DOCUMENT ::
■ ■ ■ ■ ■ ■ ■
I enjoy stealth-based video games. I like the feeling both of sliding unseen through a network of security measures, skillfully accomplishing my goals without being detected, and also that of systematically removing these “measures,” often people, one by one until a bustling inner sanctum has been reduced to a graveyard in the literal and figurative sense, the lights snuffed and the bodies stuffed in every closet and dark corner available. There is a satisfying peace derived from chaos in both cases. In this sense, I suppose that my enjoyment of stealth games derives largely from my aforementioned perception of the world in systems. I see the level as a system, and I either navigate it or dismantle it with care to prove my superiority to it.
■ ■ ■ ■ ■ ■ ■
ENTRIES PROVIDED ::
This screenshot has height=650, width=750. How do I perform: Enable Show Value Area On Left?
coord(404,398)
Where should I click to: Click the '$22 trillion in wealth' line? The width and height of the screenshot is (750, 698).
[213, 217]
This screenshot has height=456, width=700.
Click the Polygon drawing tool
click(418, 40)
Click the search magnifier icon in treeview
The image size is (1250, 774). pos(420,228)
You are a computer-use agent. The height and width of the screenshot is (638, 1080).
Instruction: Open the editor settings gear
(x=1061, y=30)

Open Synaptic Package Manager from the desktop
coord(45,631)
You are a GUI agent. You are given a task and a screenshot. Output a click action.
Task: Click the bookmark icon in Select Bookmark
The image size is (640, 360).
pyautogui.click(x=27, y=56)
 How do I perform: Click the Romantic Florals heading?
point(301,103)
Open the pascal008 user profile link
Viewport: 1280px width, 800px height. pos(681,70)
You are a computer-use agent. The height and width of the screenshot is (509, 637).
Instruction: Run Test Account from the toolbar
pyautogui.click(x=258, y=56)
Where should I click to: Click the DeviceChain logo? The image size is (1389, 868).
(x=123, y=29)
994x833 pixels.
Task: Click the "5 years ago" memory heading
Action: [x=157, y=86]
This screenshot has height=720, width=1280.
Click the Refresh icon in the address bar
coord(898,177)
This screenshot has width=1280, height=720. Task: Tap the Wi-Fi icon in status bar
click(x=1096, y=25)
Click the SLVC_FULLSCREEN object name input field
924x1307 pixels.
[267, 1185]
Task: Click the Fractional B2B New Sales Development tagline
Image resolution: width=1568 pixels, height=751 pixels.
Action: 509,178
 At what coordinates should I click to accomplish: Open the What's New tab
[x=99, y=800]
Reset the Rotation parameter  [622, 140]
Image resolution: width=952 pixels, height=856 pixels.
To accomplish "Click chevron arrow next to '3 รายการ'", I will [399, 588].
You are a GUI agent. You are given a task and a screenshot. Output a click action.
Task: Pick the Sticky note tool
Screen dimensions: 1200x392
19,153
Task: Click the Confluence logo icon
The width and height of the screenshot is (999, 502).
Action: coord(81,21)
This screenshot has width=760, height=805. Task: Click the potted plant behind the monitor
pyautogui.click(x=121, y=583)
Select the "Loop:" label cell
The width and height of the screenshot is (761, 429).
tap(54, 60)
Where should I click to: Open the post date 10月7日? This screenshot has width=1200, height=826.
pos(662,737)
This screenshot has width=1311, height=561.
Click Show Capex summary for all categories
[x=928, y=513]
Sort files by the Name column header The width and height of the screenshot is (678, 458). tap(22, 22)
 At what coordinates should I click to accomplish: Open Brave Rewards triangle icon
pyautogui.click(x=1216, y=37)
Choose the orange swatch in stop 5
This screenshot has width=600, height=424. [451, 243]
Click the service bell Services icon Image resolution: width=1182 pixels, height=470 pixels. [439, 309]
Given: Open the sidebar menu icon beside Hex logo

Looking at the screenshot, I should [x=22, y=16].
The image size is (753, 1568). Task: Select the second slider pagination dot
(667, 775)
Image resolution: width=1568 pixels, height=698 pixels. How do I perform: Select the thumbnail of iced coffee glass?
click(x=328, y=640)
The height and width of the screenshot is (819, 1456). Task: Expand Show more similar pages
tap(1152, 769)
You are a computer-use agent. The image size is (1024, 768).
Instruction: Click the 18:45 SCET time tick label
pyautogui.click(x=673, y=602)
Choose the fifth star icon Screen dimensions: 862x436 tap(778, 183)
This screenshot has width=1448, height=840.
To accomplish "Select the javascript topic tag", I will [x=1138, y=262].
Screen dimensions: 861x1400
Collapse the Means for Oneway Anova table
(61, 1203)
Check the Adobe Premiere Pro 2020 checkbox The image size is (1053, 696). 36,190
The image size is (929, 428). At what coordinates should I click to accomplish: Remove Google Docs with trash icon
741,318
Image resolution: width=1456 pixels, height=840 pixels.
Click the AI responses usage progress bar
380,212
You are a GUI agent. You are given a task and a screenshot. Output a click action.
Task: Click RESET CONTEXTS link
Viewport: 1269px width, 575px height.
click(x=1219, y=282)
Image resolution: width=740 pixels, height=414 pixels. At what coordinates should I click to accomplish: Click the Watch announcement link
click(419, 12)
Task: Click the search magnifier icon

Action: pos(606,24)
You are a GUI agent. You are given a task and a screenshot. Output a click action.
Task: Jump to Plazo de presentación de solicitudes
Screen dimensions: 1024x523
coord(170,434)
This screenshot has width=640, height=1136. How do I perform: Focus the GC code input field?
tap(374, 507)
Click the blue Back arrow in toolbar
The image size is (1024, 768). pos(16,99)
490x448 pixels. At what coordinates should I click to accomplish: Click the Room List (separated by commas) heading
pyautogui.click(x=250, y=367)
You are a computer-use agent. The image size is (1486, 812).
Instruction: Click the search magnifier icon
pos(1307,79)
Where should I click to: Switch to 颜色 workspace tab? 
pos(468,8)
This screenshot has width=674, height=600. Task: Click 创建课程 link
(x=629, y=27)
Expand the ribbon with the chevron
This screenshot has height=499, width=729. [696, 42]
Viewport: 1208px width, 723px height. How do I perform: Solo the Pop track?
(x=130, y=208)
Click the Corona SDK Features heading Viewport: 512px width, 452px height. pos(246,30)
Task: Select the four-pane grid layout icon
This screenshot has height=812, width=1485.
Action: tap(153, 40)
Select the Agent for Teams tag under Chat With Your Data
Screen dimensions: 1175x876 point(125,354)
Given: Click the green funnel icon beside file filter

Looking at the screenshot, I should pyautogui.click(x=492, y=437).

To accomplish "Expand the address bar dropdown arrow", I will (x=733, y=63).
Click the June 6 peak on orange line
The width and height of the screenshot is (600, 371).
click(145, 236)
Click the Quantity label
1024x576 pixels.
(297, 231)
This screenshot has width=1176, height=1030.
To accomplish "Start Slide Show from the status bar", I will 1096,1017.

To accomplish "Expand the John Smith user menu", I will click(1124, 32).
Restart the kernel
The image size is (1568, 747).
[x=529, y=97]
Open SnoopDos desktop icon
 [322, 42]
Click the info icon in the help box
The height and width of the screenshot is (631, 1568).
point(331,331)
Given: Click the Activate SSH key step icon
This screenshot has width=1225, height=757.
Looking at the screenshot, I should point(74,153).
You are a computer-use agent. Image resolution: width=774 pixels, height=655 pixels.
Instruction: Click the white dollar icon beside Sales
■ ■ ■ ■ ■ ■ ■
TASK DIRECTIONS :: In the passage on stealth video games, what does the writer say they see the level as?

REPLY TO THE TASK :: A system, which they either navigate or dismantle with care to prove their superiority to it.